**Goal of the exercise:**
Only lines holding the word "link" are needed; copy each of them from the material.

**Record excerpts:**
####################

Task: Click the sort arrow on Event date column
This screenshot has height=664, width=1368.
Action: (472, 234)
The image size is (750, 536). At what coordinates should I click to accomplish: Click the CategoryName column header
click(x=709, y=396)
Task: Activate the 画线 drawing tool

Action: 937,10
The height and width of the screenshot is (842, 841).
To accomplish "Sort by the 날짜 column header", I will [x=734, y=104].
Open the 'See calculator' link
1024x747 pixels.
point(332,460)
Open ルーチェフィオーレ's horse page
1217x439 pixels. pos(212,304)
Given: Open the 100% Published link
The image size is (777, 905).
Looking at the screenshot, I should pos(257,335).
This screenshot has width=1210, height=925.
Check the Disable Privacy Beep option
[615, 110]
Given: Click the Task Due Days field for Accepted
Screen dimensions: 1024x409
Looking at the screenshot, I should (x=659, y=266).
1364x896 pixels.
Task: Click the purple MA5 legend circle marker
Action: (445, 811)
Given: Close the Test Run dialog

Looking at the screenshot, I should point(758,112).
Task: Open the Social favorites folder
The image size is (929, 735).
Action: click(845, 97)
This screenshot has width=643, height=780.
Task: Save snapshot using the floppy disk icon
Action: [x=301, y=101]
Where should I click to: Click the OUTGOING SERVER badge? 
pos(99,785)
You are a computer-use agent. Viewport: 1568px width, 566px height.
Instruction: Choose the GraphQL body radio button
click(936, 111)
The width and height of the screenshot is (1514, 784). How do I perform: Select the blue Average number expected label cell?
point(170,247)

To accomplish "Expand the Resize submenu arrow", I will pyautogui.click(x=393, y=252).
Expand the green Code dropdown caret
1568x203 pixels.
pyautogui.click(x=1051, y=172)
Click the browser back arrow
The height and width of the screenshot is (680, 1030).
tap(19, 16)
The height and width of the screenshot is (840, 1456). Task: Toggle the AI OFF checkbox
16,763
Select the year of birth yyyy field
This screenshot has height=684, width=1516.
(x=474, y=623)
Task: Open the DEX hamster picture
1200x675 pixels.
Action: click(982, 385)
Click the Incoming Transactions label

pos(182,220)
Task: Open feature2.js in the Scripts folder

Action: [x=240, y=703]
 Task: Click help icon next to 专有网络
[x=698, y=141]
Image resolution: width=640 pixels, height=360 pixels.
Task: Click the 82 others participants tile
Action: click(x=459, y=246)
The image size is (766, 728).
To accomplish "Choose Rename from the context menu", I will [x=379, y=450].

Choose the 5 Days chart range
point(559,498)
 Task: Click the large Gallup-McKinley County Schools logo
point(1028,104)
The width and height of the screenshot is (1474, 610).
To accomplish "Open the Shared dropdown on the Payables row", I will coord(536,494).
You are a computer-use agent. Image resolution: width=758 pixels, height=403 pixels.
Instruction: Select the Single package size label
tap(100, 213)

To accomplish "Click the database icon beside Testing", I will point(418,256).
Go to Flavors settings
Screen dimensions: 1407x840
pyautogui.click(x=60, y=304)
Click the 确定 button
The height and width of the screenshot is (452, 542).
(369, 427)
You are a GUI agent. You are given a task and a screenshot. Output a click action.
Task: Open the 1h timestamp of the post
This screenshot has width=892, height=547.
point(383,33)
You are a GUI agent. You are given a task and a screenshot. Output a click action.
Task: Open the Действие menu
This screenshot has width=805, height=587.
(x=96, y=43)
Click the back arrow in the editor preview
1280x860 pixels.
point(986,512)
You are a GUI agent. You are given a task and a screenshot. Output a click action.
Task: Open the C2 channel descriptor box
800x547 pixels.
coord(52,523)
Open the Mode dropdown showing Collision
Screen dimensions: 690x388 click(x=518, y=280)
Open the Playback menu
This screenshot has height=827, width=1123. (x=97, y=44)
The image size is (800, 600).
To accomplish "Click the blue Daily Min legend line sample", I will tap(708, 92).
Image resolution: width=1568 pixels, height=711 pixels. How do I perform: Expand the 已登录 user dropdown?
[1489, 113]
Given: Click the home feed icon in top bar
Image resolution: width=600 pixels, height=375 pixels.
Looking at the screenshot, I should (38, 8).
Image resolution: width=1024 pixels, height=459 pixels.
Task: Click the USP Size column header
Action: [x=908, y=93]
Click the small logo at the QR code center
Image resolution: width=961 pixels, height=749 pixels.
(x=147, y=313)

####################

**Solved problem:**
Open the 'See calculator' link
Given: Open the 100% Published link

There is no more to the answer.